REG.COM is one of the biggest ICANN-accredited domain registrars and hosting providers in Europe. When REG.COM approached Aligned Research Group, REG.COM had multiple businesses, such as domain registration in 220+ domain zones, hosting, e-mail, VPS/VDS services, website builder, to name a few. But what REG.COM, although successful in their area of expertise, lacked experience with GPGPUs, and explored the possibility to add Machine Learning as a Service (MLaaS) to their portfolio of products.

Aligned Research had previously optimized a number of algorithms for GPGPU, including contributing to open source R (we re-wrote robust linear regression using NVIDIA GPGPU with a significant speed-up).
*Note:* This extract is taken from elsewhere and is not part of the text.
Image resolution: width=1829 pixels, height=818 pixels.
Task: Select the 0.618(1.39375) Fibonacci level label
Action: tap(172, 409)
But what differentiated us from other companies good at GPGPU was our DevOps expertise, which we combined with our GPGPU knowledge to suggest creating a proof of concept of an analytical platform suitable for both scientific and analytical customer loads, “Machine Learning as a Service”.

The architecture included both NVIDIA-supplied and custom Docker containers on top of the Kubernetes cluster with fine-tuned volume management, networking, and a modified runtime together with a set of basic monitoring tools.

To show the value of the platform, we developed a variety of template notebooks for Jupyter platform. It included a list of pre-trained models (FaceNet, AlexNet, and Yolo) and multiple initial datasets (ImageNet, ОpenImage, and Stanford Sentiment TreeBank) to shorten the learning curve of the users of this MLaaS platform.

The prototype was a resound success and exceeded REG.COM expectations. The company, upon testing users’ feedback, decided to use this service to partner with several universities to increase awareness of their cloud among students and faculty.

This project is one of many when we helped established companies to speed up innovation cycle, as it is often difficult for a corporation to make a decision of a large scale implementation before quickly creating a proof of concept or a prototype. When unusual for a core expertise skill is required, going with the right provider of “innovation as a service” may speed up the cycle from innovation to customers and make it less risky, compared to when the company tries to hire for this specialized skill on the labor market. When the project does not continue after the proof of concept, direct hire of the rare skill can backfire. If the prototype is successful, a longer-term staffing plan can be executed with a clear strategy. Employing “fail fast” strategy with Aligned Research Group, corporations can emulate agility of a startup within their established ecosystem and maintain high morale of their core talent.